Hien Sié, le ministre qui redessine les infrastructures ivoiriennes
Dans une réorganisation majeure du gouvernement Mambé 2, les secteurs les plus stratégiques de l’économie ivoirienne changent de cap… et d’homme. Désormais, ports, aéroports et métro sont réunis sous une seule autorité : celle du ministre des Infrastructures et de l’Entretien routier, Hien Sié.
Cette concentration inédite de leviers aussi essentiels marque un tournant historique. Jamais, depuis l’arrivée au pouvoir du Président Alassane Ouattara, un ministre n’avait bénéficié d’un périmètre aussi vaste, couvrant à la fois les routes, les ouvrages d’art, mais aussi l’ensemble des infrastructures de transport : maritimes, aéroportuaires, ferroviaires et lagunaires.

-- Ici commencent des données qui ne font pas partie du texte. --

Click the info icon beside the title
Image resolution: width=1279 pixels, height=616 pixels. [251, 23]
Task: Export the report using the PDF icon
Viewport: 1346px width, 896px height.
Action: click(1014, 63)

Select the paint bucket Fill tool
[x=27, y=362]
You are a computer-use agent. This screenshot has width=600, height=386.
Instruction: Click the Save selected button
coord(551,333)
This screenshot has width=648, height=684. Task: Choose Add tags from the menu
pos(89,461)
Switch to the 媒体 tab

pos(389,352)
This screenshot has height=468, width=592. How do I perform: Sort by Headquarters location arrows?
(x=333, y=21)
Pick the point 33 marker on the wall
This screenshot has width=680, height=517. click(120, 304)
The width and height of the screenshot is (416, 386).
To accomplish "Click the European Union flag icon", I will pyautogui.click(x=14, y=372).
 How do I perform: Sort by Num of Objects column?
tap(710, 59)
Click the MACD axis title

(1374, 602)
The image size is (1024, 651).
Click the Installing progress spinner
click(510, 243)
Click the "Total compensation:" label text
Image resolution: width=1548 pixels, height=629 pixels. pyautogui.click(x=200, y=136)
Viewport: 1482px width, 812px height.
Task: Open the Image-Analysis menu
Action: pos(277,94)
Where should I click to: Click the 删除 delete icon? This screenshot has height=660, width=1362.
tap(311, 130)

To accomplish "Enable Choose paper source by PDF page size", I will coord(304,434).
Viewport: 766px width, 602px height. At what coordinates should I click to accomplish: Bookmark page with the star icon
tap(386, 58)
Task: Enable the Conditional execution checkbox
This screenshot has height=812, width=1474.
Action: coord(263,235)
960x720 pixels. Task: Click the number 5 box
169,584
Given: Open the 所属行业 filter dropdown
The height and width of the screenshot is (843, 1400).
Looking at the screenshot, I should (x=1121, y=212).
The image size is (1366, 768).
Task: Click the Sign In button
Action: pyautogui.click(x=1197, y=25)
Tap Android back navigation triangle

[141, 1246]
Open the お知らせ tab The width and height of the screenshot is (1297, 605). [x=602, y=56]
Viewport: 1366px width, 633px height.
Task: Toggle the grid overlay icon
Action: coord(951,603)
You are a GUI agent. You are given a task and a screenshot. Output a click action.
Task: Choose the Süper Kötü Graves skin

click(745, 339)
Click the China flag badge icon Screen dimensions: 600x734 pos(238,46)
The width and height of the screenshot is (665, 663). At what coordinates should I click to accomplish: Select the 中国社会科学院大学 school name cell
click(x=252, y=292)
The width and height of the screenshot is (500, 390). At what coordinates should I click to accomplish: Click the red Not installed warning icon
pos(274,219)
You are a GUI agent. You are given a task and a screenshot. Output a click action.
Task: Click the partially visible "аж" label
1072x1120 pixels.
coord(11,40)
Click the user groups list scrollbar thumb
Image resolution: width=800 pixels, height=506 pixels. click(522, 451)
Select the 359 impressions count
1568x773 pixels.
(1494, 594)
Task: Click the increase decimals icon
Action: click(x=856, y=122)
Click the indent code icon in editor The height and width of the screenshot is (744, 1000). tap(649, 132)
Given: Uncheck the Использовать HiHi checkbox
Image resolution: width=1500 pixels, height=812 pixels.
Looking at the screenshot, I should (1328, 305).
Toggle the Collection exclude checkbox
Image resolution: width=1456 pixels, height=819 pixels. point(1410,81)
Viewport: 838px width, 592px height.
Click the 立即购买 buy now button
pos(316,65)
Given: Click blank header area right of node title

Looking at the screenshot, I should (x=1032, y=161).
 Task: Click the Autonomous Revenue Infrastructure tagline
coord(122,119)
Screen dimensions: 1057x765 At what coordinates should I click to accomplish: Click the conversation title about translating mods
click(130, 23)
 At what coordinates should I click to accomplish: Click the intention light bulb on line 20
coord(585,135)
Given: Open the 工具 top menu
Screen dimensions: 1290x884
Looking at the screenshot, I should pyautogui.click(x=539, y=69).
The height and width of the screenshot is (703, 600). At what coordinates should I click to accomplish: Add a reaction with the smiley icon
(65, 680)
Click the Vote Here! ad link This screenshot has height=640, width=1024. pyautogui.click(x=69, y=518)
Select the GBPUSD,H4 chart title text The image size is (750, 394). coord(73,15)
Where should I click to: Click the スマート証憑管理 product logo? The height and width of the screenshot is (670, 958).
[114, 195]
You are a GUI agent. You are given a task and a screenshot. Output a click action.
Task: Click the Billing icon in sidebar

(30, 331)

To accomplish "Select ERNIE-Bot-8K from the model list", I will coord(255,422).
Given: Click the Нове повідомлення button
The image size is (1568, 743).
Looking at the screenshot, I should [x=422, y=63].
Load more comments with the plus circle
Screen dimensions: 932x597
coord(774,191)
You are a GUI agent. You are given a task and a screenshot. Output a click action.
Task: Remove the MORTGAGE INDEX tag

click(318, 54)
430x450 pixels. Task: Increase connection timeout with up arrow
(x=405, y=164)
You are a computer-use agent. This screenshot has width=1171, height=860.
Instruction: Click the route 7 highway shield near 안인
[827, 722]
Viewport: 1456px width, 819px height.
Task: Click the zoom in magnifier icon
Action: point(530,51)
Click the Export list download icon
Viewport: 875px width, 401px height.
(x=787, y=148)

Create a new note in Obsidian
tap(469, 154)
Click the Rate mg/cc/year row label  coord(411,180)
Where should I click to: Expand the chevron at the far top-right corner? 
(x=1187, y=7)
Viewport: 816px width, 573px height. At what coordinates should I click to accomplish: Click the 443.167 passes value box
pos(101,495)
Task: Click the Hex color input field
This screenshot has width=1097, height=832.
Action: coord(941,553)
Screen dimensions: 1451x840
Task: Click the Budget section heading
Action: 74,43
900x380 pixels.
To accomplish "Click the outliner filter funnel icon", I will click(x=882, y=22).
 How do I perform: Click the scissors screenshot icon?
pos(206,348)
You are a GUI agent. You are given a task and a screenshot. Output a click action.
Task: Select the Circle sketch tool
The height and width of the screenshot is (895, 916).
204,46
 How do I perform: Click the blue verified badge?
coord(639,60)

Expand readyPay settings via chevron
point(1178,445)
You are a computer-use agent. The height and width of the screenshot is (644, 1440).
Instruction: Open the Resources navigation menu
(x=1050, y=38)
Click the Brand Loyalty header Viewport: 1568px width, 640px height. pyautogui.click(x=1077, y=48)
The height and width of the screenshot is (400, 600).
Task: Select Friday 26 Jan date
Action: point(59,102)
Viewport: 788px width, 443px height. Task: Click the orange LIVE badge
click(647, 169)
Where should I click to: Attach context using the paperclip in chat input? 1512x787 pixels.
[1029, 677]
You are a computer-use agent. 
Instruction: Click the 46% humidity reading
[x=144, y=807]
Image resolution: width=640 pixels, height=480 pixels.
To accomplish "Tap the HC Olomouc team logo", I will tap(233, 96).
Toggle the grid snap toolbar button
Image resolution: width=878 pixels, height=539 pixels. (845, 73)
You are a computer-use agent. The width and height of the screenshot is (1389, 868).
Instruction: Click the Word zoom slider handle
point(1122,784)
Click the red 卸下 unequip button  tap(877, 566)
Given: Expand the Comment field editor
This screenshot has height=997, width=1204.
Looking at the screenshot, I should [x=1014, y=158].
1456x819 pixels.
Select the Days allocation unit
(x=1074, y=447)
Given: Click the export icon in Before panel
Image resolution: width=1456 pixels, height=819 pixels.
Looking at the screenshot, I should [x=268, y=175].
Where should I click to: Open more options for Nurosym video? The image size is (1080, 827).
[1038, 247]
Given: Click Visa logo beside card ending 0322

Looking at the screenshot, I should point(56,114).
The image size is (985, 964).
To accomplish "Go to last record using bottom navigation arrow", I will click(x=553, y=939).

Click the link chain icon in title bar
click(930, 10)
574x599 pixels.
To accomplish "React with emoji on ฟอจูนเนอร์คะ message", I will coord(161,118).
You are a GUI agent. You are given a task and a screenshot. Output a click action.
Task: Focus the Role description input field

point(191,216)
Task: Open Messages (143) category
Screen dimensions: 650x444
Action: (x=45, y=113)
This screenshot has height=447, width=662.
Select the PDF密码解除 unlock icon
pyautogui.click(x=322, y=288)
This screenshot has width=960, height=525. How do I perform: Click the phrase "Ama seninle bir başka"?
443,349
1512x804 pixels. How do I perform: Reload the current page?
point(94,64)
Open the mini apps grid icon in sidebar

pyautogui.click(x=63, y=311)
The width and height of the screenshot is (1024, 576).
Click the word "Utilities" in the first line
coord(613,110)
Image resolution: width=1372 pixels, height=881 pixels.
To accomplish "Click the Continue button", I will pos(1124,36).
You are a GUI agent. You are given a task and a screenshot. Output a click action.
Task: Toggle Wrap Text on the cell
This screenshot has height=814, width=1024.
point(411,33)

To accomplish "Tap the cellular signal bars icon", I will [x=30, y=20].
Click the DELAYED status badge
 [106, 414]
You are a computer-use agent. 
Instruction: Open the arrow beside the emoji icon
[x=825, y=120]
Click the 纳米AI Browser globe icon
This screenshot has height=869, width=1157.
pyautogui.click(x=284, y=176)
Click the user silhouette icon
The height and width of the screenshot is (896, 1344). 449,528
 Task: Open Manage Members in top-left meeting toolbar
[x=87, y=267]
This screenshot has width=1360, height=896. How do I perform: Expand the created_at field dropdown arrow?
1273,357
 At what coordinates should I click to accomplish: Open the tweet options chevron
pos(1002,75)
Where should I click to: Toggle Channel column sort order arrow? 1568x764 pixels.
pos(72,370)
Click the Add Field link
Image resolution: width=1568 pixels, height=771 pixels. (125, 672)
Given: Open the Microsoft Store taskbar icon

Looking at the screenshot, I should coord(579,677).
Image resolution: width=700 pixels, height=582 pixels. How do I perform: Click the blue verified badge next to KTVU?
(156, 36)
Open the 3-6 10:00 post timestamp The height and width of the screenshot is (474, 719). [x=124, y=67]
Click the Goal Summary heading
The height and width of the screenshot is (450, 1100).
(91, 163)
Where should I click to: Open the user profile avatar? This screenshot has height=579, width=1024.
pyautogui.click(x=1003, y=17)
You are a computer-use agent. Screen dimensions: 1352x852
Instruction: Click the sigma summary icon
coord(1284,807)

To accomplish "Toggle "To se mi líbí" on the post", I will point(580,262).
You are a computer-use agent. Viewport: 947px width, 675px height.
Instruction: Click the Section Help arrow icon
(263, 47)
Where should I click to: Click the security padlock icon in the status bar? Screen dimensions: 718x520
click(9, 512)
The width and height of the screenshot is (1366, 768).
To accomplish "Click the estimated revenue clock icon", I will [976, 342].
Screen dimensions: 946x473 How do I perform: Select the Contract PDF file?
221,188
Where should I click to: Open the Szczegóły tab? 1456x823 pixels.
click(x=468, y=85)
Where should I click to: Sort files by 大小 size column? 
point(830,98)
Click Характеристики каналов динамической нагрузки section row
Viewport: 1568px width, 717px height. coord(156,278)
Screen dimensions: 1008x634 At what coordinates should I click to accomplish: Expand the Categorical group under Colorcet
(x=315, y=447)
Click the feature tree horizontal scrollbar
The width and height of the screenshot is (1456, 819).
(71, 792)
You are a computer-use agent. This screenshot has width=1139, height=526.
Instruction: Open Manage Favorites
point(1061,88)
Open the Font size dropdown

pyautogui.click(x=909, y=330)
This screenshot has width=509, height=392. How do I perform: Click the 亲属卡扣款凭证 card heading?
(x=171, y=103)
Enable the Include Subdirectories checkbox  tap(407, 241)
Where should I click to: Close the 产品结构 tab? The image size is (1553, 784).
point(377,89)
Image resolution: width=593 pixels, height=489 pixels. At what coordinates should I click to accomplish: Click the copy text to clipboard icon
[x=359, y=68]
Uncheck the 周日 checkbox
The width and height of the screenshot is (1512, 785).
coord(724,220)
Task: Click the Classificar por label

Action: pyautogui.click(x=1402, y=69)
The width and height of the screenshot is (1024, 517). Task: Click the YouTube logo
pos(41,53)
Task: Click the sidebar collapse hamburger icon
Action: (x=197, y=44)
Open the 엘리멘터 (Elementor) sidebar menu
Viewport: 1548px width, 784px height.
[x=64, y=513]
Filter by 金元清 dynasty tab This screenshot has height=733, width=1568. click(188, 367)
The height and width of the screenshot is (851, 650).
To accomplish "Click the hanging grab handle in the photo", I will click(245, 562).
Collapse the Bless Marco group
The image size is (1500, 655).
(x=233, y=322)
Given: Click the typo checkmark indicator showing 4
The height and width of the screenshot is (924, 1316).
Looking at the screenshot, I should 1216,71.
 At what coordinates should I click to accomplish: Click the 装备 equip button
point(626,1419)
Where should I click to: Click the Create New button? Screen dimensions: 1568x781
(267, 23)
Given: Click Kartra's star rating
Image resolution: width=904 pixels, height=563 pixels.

Plus qu’un simple ajustement administratif, cette décision sonne comme une consécration politique. Elle traduit la confiance grandissante du chef de l’État envers Hien Sié, désormais positionné comme un acteur central de la transformation structurelle du pays. À lui revient la lourde responsabilité de piloter, coordonner et accélérer des projets déterminants pour la compétitivité et l’attractivité de la Côte d’Ivoire.
Ce retour à une gestion unifiée rappelle les grandes heures du ministère des Infrastructures économiques, marquant ainsi une volonté assumée de rationalisation et d’efficacité dans la conduite des politiques publiques. Dans le même mouvement, Hilaire Lamizana fait son entrée au conseil d’administration du Port autonome d’Abidjan en tant que représentant de la Présidence. Il aura notamment la charge de superviser le processus de désignation du futur directeur général, confirmant l’importance stratégique de cette institution, véritable poumon économique du pays.
À travers cette recomposition, le pouvoir exécutif envoie un signal clair : celui d’une gouvernance recentrée, plus cohérente et résolument tournée vers la performance. Et au cœur de ce dispositif, un nom s’impose désormais avec force : Hien Sié.